A few weeks ago Othman and I had plans to join up with some friends of ours, another mixed-nationality couple, and have a picnic in a forest close to Casablanca. When I got sick the day beforeand thus had to cancel I became quite frustrated, as I was really looking forward to hanging out with them. Once I got better we started planning again, but due to the daily rain we've been getting here in Casa we had to come up with a different outing. I asked how they'd feel about heading to the new Mohammed VI Museum of Modern and Contemporary Art in Rabat that was inaugurated a few months ago, and they agreed on making a day of it! So yesterday the four of us piled into our car and headed to Morocco's capital city.
We met Gioia and Driss at the first Pages event we went to, at which she told the story of how she ended up here, and then he played music with his fantastic band. (They're mentioned in my first post about Pages here!)
|A very cool picture of Gioia from the next Pages event- when I spoke!|
Since then we've kept in touch and seen each other a couple times, and really enjoy spending time together. With our busy lives it's difficult to make time to help friendships grow, but it really is so important, and is something I've been pushing Othman and me to do recently. Gone are those university days when you become friends with people easily and almost by default, spending most of your time with them. As busy, working adults we have to make time and reasons to get together, and while it's a bit of a pain it's so rewarding!
Both Gioia and Driss and Othman and I had been talking separately of going to the museum for a while, as its opening caused quite a sensation and it has gotten lots of media attention. Museums are few and far between in Morocco and it's great to see more being built! It made a lot of sense, however, to go as a foursome because of our different approaches to art. Driss and Othman are Moroccan and didn't grow up in "museum cultures" as Gioia, an Italian, and I did. As a result she and I enjoyed discussing what we saw together as the boys had fun giggling at the pieces they didn't like as they lagged behind. The four of us had some very interesting conversations within the galleries talking about different ways of considering art and delving into why they had a harder time with some of it than we did. The talk ended up being educational for us all as we learned the others' perspectives!
While the new museum is supposed to be focused on modern art, its new exhibition (which was created in collaboration with the Louvre and will travel there afterwards) actually displays medieval Moroccan art from the 8th to 13th centuries. This is an interesting choice and is a testament to how museums are needed here—there really isn't another establishment able to house such an exhibit. I thought the juxtaposition was apt, however. Starting with the traditional and classic works of architectural, literary and functional art downstairs and then moving to the 20th century upstairs for the second half of our visit gave us perspective on how the second grew from the first. Tradition is of paramount importance in Moroccan society and while modern and contemporary artists are almost by definition moving away from tradition, in many ways its motifs and themes creep into their works. It was also good because the boys were more interested in that first part while Gioia and I appreciated the contemporary exhibit much more, which meant that there was a little something for everyone. We all left impressed with the museum's quality, despite a few missing labels and many explanations in the first exhibit being only in Arabic—but hey we're still in Morocco after all. I thought its size and scope were perfect: meaty enough not to be disappointing but very managable at the same time. And the entrance price means it's accessible to many!

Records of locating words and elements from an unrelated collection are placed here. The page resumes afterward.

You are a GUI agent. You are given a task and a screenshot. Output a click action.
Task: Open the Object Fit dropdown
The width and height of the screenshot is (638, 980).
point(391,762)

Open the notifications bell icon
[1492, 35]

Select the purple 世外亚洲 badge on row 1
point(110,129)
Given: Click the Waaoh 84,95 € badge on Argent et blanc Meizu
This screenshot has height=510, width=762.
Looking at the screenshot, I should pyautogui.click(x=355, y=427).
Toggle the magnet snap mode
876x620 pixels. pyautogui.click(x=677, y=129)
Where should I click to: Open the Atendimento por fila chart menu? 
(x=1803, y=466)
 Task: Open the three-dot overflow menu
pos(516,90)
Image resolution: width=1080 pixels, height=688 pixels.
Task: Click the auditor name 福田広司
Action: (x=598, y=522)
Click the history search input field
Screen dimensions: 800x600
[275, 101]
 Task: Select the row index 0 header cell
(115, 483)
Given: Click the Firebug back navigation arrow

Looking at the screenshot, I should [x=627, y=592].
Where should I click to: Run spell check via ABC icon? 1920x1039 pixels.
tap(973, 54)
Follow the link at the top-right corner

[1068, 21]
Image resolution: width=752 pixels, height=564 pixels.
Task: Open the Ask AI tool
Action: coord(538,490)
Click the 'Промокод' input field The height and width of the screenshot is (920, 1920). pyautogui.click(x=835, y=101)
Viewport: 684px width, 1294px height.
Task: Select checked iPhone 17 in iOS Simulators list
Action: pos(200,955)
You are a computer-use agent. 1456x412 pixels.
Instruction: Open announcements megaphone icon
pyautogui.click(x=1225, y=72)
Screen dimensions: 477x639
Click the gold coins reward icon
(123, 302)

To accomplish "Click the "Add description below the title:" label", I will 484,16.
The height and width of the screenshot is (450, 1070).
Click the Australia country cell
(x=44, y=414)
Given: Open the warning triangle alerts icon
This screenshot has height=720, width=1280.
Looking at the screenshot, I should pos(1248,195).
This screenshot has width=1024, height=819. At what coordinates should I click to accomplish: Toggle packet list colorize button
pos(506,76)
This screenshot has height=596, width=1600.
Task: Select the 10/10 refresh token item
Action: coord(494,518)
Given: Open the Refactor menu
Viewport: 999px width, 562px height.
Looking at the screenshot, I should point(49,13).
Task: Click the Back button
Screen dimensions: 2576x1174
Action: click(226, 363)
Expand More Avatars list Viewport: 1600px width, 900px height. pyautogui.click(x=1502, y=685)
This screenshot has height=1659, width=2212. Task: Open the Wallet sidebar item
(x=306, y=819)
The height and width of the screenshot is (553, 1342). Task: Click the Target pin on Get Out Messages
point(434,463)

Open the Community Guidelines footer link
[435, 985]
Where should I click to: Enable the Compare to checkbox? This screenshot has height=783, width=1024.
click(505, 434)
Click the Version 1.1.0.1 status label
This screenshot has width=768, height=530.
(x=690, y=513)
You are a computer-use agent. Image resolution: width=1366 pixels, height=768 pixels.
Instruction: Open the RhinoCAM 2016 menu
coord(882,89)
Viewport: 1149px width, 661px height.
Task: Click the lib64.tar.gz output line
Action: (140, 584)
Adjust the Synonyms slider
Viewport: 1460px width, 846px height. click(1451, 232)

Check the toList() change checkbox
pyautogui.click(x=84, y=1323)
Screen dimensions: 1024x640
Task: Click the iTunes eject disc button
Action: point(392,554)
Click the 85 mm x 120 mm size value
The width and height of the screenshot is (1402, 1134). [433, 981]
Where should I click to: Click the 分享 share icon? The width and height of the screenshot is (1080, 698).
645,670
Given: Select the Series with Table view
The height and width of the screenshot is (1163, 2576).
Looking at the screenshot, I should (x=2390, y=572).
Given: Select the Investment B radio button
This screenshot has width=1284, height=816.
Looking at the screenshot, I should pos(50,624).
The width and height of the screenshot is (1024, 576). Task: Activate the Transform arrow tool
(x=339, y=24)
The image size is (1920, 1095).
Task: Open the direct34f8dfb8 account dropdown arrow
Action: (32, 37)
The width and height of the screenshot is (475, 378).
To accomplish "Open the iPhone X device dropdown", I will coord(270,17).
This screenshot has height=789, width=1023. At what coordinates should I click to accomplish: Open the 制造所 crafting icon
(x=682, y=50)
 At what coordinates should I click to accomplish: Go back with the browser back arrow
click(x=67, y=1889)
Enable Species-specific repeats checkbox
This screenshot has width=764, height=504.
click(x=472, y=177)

|One of the modern pieces we all loved.|
Having arrived in Rabat quite a bit later than we meant to, for various reasons, we stayed until the museum closed and may well have been the last visitors to leave. We then headed to the coast not far away to enjoy the sunset and have some dinner. I whipped out my camera and went to town taking pictures. I’m not often in Rabat, and enjoyed seeing different views from what’s typical in Casablanca. We admired the sea and the architecture and found some cute snails to photograph too!
Not only am I not often in Rabat, but I’m also not often ready with my camera during twilight and at night, so I made the most of the opportunity to play with the settings and experiment a bit. I took advantage of the light of the setting sun behind the clouds and later on got some fabulous night shots.
As we headed down towards a bar-restaurant right on the beach I turned around and snapped this funny photo.
Inside we ordered a bunch of appetizers to share, as we talked and laughed all together. We took a few nice pictures as we waited, then tucked into some delicious seafood.
After eating we walked back up to the car and they laughed as I stopped every 20 meters or so to take pictures, but in the end I don’t think anyone minded too much, and I was happy with the results!
The drive down wasn’t short in time but felt so, as Driss and Othman laughed and joked in the front Gioia and I shared we’re-married-to-Moroccans stories in the back. Othman and I dropped them off at home with promises to get together for dinner soon, especially as we realized we all have the same tastes in dining out, down to a favorite restaurant in common! Thanks for a lovely day, Gioia and Driss, and see you both soon!